Down Girl proposes a distinction between sexism and misogyny. Manne argues that "sexism is an ideology that supports patriarchal social relations". Sexism, then, accepts gender roles, and helps to reinforce them, by making them seem as if they were natural or given arrangements. In essence, sexism is a belief system. Misogyny can be understood as an effort to control and punish women "who challenge male dominance". On this definition, misogyny is not necessarily about male hostility or hatred toward women, but more "the law enforcement branch of the patriarchy". According to Manne, "Misogyny is a way women are kept in (patriarchal) order, by imposing social costs for those breaking role or rank, and warning others not to." Manne coins the term "himpathy", which she defines as "the inappropriate and disproportionate sympathy powerful men often enjoy in cases of sexual assault, intimate partner violence, homicide and other misogynistic behavior".

Manne's second book, Entitled: How Male Privilege Hurts Women, explores male privilege. It proposes that male entitlement to sex, power, and knowledge has grave and deadly consequences for society at large and women more specifically. Nesrine Malik of The Guardian praised it, writing, "with perspicacity and clear, jargon-free language, Manne keeps elevating the discussion to show how male privilege isn't just about securing and hoarding spoils from women, but an entire moral framework." Writing for The Chronicle of Higher Education, Anastasia Berg criticized Manne for poorly interpreting the incel phenomenon. Berg argued that to claim that incels police the norms of the patriarchal order is "a gross simplification" since they perceive themselves as the victims of the patriarchal hierarchies that exclude them. Berg also questioned Manne's "perception of continuity from mansplainer to murderer" and compared her pessimism and her injunction not to bother trying to convince those who are not already "of a similar mind" to the attitudes expressed on incel forums.

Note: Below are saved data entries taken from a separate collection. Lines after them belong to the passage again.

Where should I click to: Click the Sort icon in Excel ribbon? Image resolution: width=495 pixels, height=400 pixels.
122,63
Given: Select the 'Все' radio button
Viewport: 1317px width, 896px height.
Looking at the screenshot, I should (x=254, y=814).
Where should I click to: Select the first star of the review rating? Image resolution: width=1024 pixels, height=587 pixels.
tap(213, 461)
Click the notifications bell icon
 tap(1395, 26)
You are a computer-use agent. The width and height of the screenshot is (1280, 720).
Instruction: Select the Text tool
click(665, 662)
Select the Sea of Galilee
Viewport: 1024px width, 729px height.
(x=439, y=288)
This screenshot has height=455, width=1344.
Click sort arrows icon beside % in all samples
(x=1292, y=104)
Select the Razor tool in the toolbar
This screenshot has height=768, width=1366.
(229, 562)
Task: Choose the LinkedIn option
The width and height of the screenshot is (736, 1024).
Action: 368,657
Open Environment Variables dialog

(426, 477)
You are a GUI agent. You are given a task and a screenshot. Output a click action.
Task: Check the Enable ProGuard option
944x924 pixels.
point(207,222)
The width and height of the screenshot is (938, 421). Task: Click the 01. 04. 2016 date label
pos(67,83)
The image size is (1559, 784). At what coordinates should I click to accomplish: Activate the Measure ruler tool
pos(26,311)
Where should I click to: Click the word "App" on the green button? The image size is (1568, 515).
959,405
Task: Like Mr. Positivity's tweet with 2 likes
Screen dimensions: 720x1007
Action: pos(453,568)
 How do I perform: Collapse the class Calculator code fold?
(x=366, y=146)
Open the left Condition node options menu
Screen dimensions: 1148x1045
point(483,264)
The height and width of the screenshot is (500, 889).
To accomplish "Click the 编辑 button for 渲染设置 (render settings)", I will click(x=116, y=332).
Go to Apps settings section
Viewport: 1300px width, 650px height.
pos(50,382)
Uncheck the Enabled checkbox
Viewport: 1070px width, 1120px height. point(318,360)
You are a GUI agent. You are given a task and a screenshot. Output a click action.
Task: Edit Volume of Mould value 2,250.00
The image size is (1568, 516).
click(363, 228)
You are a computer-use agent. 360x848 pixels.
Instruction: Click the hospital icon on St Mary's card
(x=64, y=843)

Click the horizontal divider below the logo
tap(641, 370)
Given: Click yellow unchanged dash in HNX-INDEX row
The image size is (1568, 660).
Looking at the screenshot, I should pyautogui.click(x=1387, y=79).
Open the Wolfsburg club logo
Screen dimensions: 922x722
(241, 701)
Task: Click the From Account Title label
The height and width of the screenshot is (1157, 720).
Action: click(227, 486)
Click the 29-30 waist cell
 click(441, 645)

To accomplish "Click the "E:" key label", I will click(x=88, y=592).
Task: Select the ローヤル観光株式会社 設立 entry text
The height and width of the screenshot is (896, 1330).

Manne's 2024 book Unshrinking: How to Face Fatphobia is a history of the stigmatization of fat people in the workplace, at school, relationships, and in healthcare. It argues against a certain link between health and body weight, and focuses on stigma in doctors' offices. The book was long-listed for the National Book Award for Nonfiction.

==Selected publications==

===Books===
- Manne (2017). "Down Girl: The Logic of Misogyny"
- Manne, Kate (2020). "Entitled: How Male Privilege Hurts Women"
- Manne, Kate. (2024). Unshrinking: How to Face Fatphobia. Penguin Random House. ISBN 9780593593837

===Articles===

- "Melancholy Whiteness: Or, Shame-Faced in Shadows," Philosophy and Phenomenological Research, January 2018, Volume 96(1): 233–242.
- "Locating Morality: Moral Imperatives as Bodily Imperatives," Oxford Studies in Metaethics, Vol. 12, 2017, ed. Russ Shafer-Landau, Oxford: Oxford University Press.
- "Humanism: A Critique," Social Theory and Practice, April 2016, Volume 42(2): 389–415.
- "Democratizing Humeanism," in Weighing Reasons, eds. Barry Maguire and Errol Lord, New York: Oxford University Press, 2016.
- "Tempered Internalism and the Participatory Stance," in Motivational Internalism, eds. Gunnar Björnsson, Caj Strandberg, Ragnar Francén Olinder, John Eriksson, and Fredrik Björklund, Oxford: Oxford University Press, 2015.
- "Disagreeing about How to Disagree," with David Sobel, Philosophical Studies, April 2014, Volume 168(3): 823–834.
- "Internalism about Reasons: Sad but True?" Philosophical Studies, January 2014, Volume 167(1): 89–117.
- "Non-Machiavellian Manipulation and the Opacity of Motive," in Manipulation: Theory and Practice, eds. Michael Weber and Christian Coons, Oxford: Oxford University Press, 2014.
- "On Being Social in Metaethics," Oxford Studies in Metaethics, Vol. 8, 2013, ed. Russ Shafer-Landau, Oxford: Oxford University Press.